I just recently read a history of a Confederate soldier named Flowers who served in the battle of Nashville. He said the entire Confederate army was literally starving. They made one last gasp attempt and when it failed, they basically surrendered because they were too sick and starving to go on.
He was imprisoned at Chicago. He said the Union officers were OK but the guards were the most evil people he ever encountered. They just took pleasure in torturing prisoners, would just for the fun of it, kick them, hit them etc.
The South has absolutely nothing to apologize in the treatment of prisoners.
The Unions treatment of Confederate prisoner is one of the great untold stories.
I have in the past studied about Rock Island. It was worse than Andersonville and the death rate was in fact the worst of any Civil War prison.

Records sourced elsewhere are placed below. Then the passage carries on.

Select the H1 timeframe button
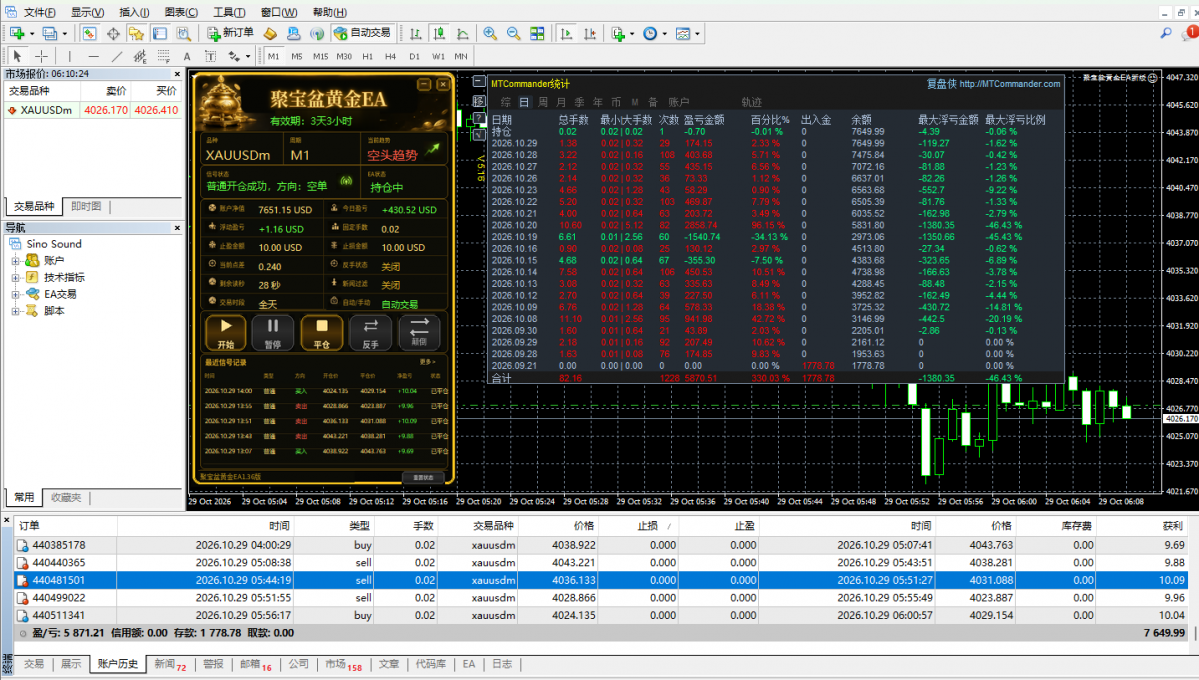 pyautogui.click(x=368, y=56)
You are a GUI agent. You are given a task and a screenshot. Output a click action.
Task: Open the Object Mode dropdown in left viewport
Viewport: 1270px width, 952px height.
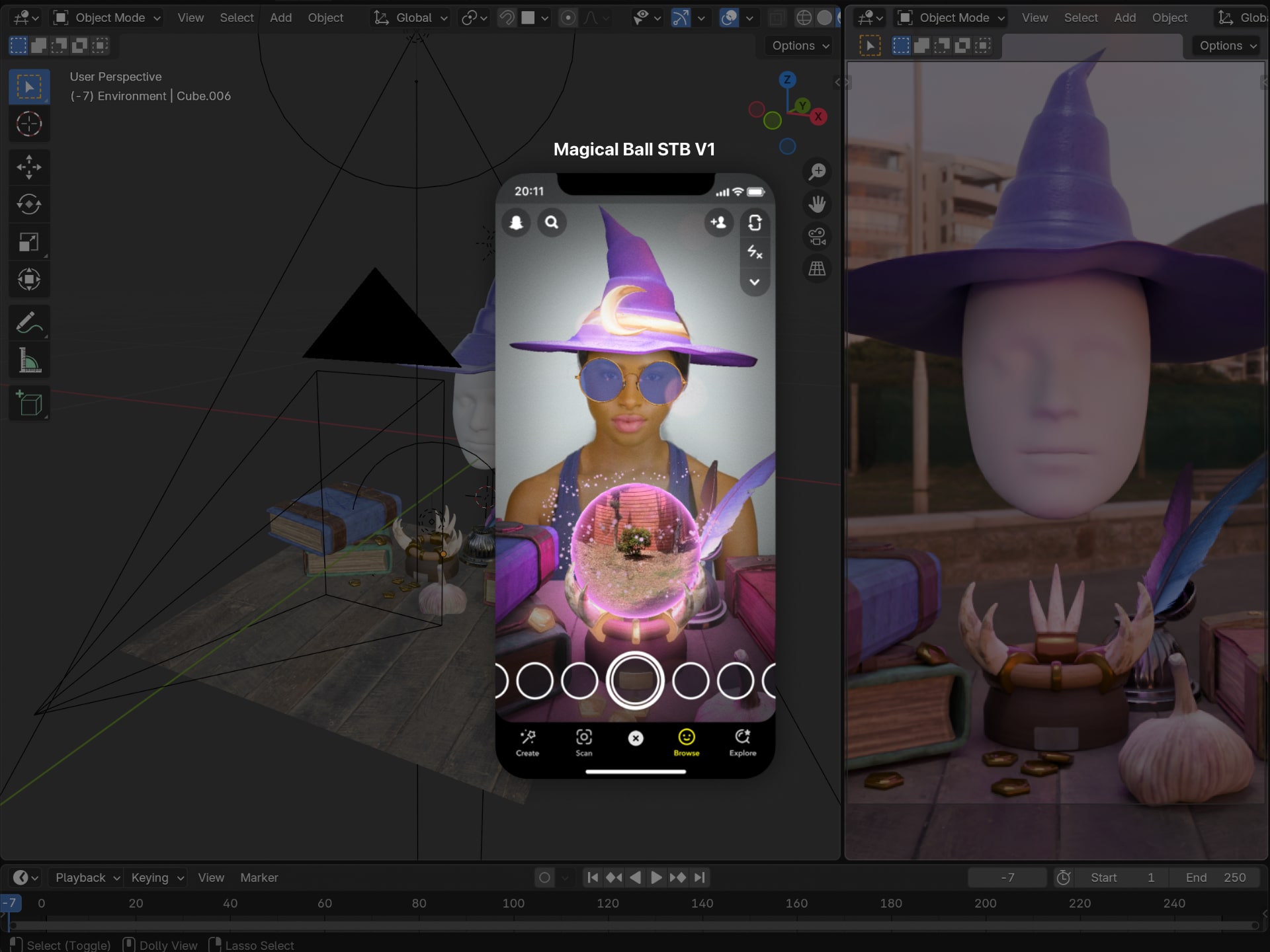click(108, 18)
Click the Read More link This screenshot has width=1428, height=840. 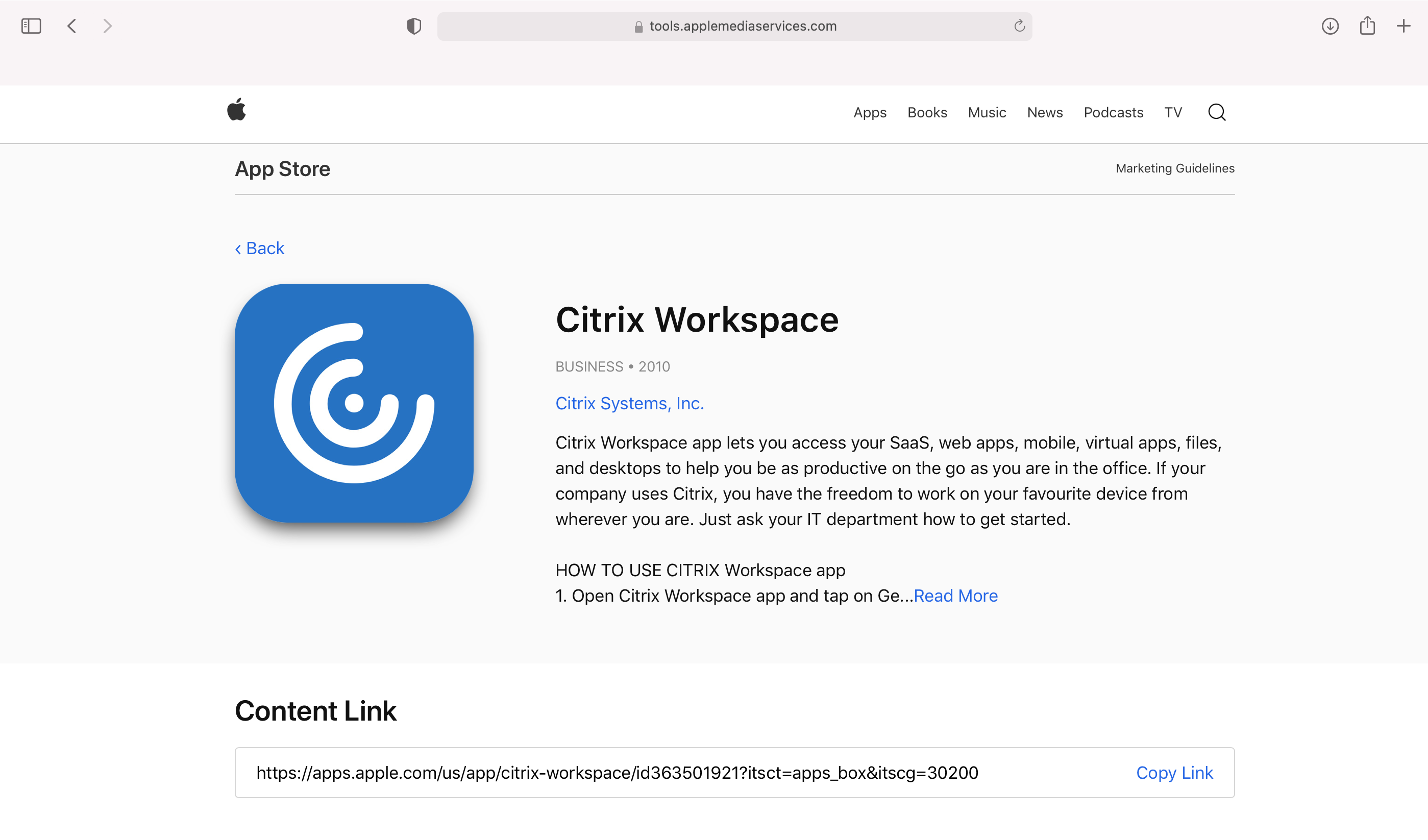(x=955, y=596)
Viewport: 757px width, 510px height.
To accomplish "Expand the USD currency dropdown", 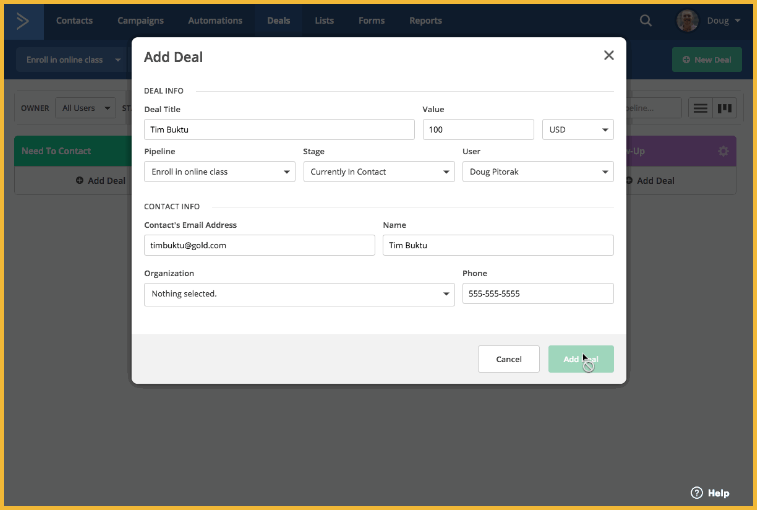I will tap(578, 130).
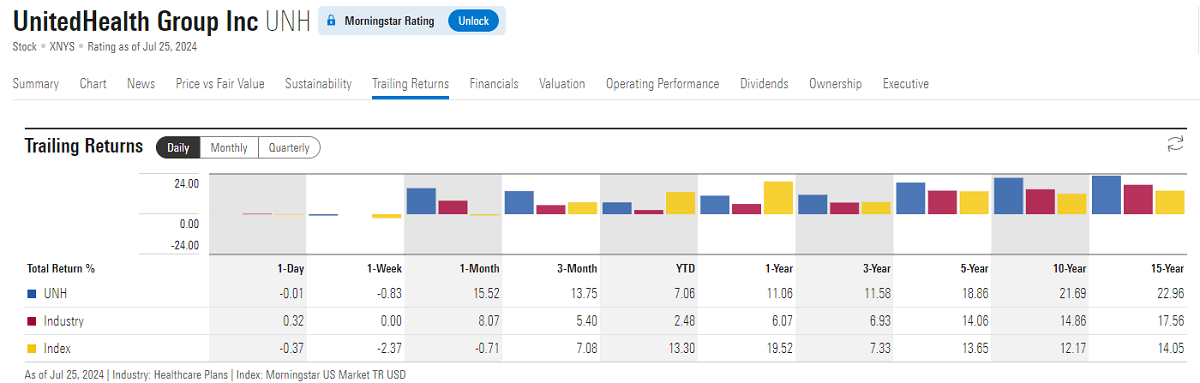Screen dimensions: 1200x383
Task: Select the Daily returns toggle
Action: pyautogui.click(x=178, y=148)
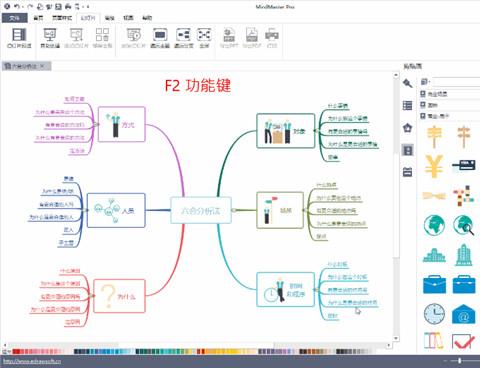Viewport: 480px width, 368px height.
Task: Click the zoom slider handle in status bar
Action: [x=460, y=361]
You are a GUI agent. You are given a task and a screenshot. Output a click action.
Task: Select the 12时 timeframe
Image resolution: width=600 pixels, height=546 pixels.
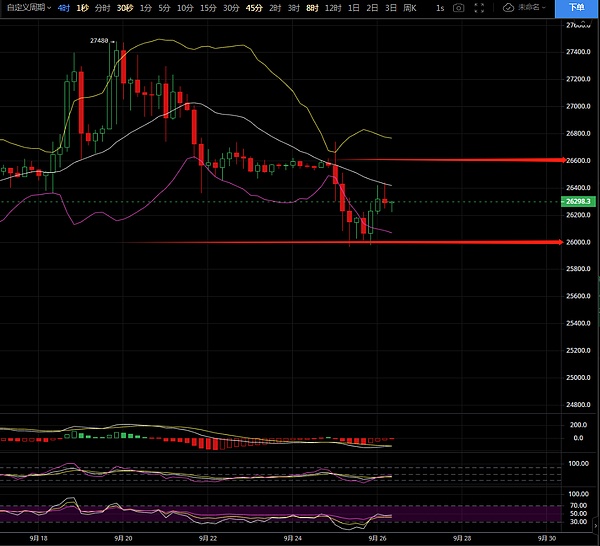coord(332,8)

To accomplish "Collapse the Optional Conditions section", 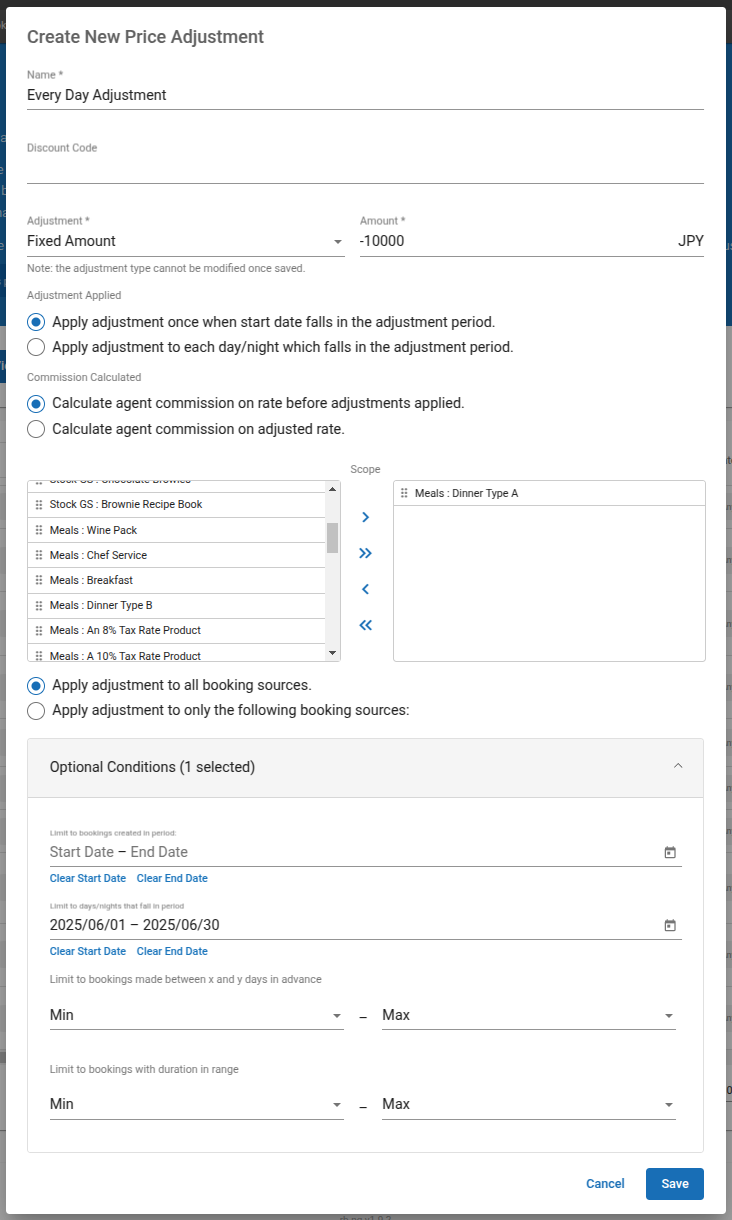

The moment the South proved a forced to be reckoned with,was when Total war became essentially inevitable.They were either going to roll over for the Federal government or they were going to drive it off.
Winning a string of battles and fighting it to a standstill is nice and all but it is going to lead to harsher and stronger measures from the opposition.
The South was a victim of its own success,while I find slavery appalling,it had better infantrymen and officers(senior and junior)then the North.
Something’s not right with the Stephen Davis’s bio. He lists a PhD, but not the school he received it from, while his graduate work at UNC seems to have been truncated with the consolation-degree of an MA. Then, of course, he appears to have been a lifelong Confederacy fan, who has worked in furthering the legacy of his preferred ‘side’.
I suspect there’s good reason his monograph hasn’t got more attention.
“First, there were no documented atrocities by any Confederate field army. The commanders were manic on preventing looting, rape and theft.”
——How sure are you of that statement...’no documented atrocities by any Confederate field army’? Please define atrocities, so I can understand what you mean,because I can name a several of what I would consider ‘atrocities’.
“Second, Andersonville came about because Grant cancelled the policy of paroling prisoners. Yes, the conditions were horrible but not any more so than the federal prison near what became the Chicago Stockyards.”
-——Agreed. My grgruncle was in one of the Unions prisons...he died a few years later from the treatment there.